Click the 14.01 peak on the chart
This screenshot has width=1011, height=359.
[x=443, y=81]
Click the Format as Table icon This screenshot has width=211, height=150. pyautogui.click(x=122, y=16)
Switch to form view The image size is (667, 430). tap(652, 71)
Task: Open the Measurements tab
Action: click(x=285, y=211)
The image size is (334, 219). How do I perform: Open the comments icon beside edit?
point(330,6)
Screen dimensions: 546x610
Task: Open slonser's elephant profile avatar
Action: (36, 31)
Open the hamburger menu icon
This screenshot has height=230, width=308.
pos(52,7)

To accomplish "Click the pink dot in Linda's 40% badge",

================================

* [About this exercise] Nothing but the complete listing, repeated exactly, belongs in the answer.

* [Output]
Click the 14.01 peak on the chart
This screenshot has width=1011, height=359.
[x=443, y=81]
Click the Format as Table icon This screenshot has width=211, height=150. pyautogui.click(x=122, y=16)
Switch to form view The image size is (667, 430). tap(652, 71)
Task: Open the Measurements tab
Action: click(x=285, y=211)
The image size is (334, 219). How do I perform: Open the comments icon beside edit?
point(330,6)
Screen dimensions: 546x610
Task: Open slonser's elephant profile avatar
Action: (36, 31)
Open the hamburger menu icon
This screenshot has height=230, width=308.
pos(52,7)

To accomplish "Click the pink dot in Linda's 40% badge",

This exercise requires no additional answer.